I'm thankful that I found this site, and all of you, and pray my family will come here, too. 


alz+
Posted: Friday, March 11, 2016 2:53 PM
Joined: 9/12/2013
Posts: 3608


when I first read the original question it never occurred to me this might be about telling some one we know casually that they have symptoms.

However, days later, it triggered a memory. My husband and I were on vacation in the desert and had car problems. we went to a mechanic in a town 20 miles from where we stayed and needed a way to get back. went to a rental car place and it was packed, noisy, and the young people at counter were very fast talkers.

I could not answer their questions. I felt myself shrinking, thought maybe it was a panic attack, and sat down. I could not speak. A woman came up to me and asked if I needed help. I was just frozen.

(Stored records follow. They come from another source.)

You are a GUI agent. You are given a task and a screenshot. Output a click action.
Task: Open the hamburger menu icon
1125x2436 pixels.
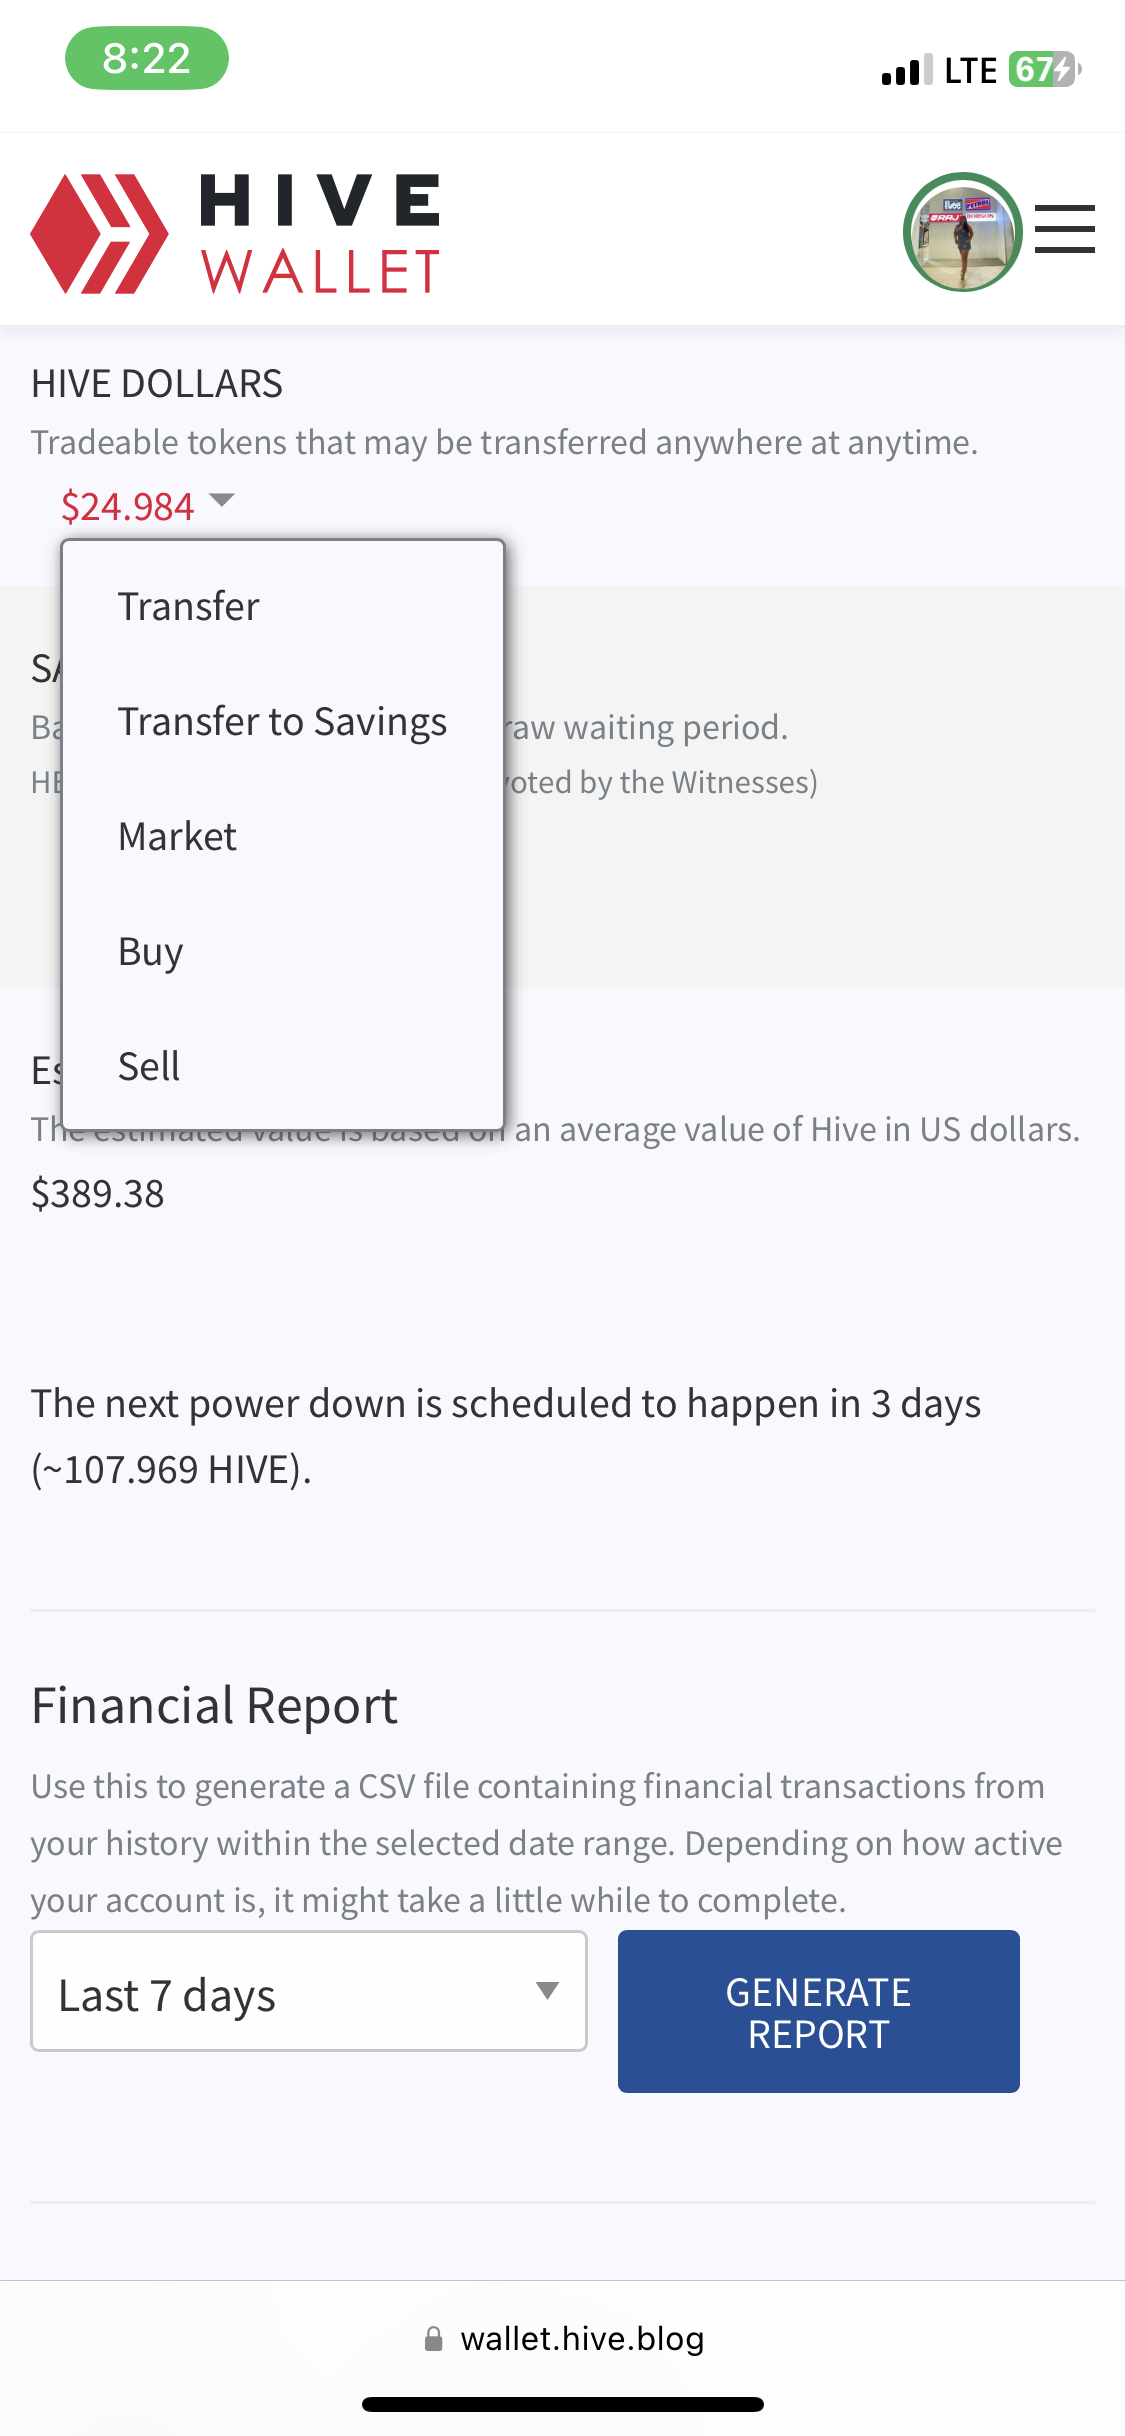[x=1064, y=229]
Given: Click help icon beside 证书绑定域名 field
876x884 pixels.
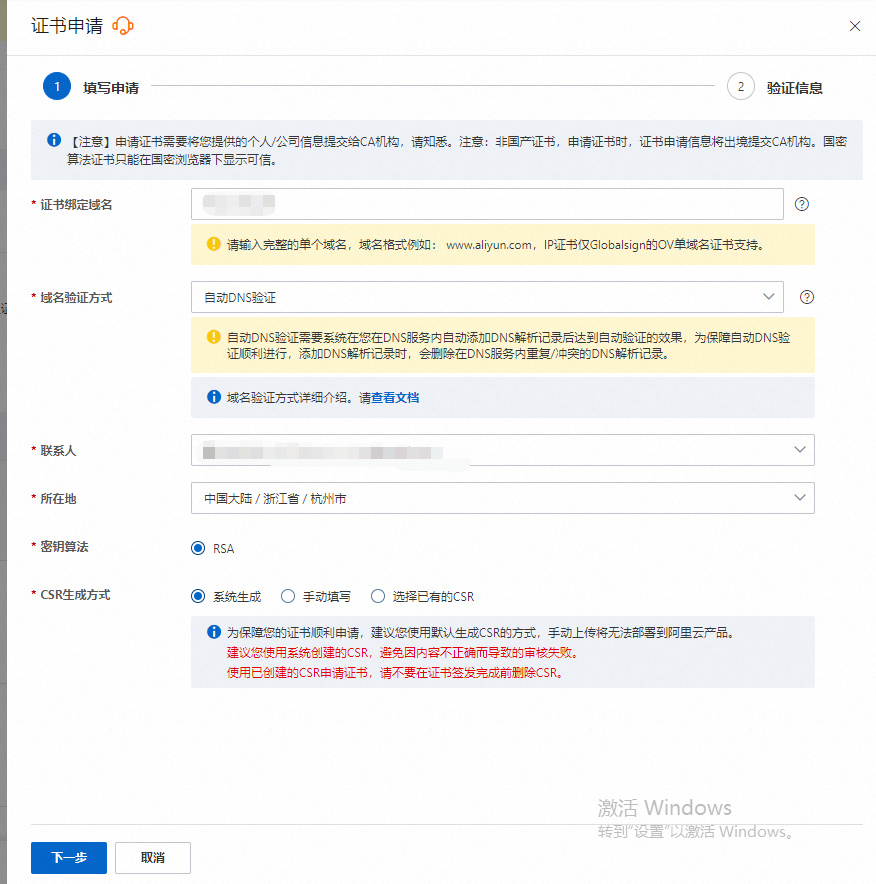Looking at the screenshot, I should 801,204.

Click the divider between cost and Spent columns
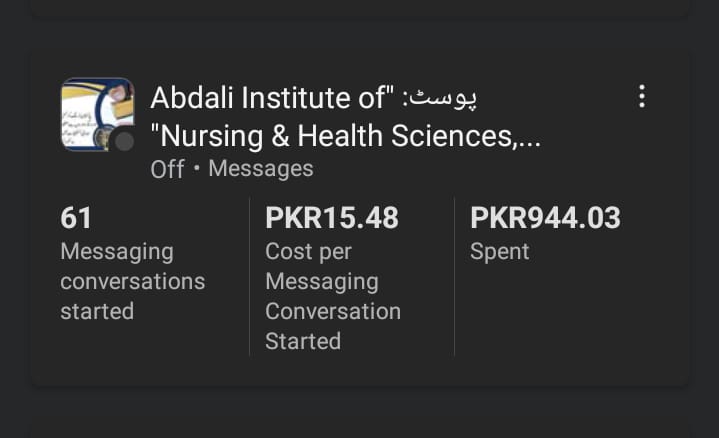coord(454,276)
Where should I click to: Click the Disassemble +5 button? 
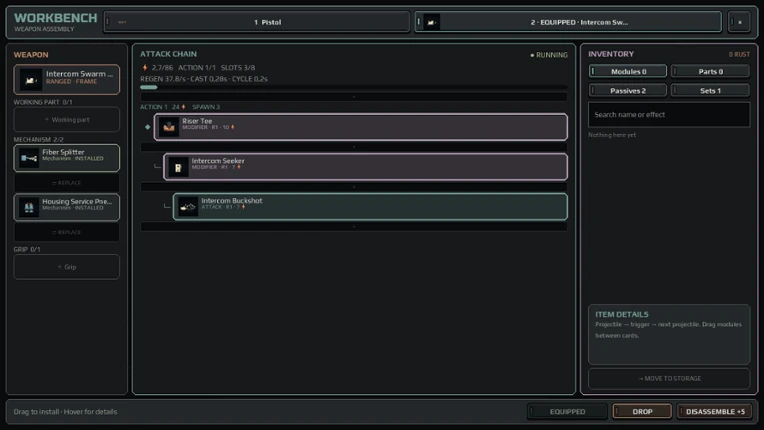(x=714, y=411)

My husband spoke to her and she offered us a ride back to our rental. 

On the way she asked my husband how "long has your wife had Alzheimer's?" I was in back seat with my dog sitting on my lap and pressing into me which she did when I "got nervous".

The woman even left him her phone number if we needed any other help. Her husband had recently died of ALZ and she told him how my eyes reminded her of him.

This shocked us both, but I think it was 6 months later I was diagnosed. I am glad she did speak up, it got me off the psychiatric treadmill. 


Unforgiven
Posted: Friday, March 11, 2016 3:21 PM
Joined: 1/28/2013
Posts: 2659


Oh my, that must have been a shocking way to learn of it, Alz.  Some would call it cruel or tactless, but it's still worse to be in doubt about why you felt the way you felt.  

Every person has a moment of hopelessness after getting bad news, but then the human psyche learns to accept and deal with the challenges of the present and the future, which may not even come to pass in  the long run.

Stephen King, writing about horror tells us that if we want to really scare people, we never show them the alien bug outside the door.  If we open the door and see the fifteen foot bug standing there, then we think, "Only fifteen feet tall?  I can deal with that.  A twenty-five foot, on the other hand, that would scare me."  No it doesn't.  You can make the bug 500 feet tall and the readers or viewers will still find a way of dismissing it.  It's the undefined horror that scares us the most.

If a person can understand the concept if a bug outside the door, they have the right to know how tall that bug might potentially be, even worst case scenario.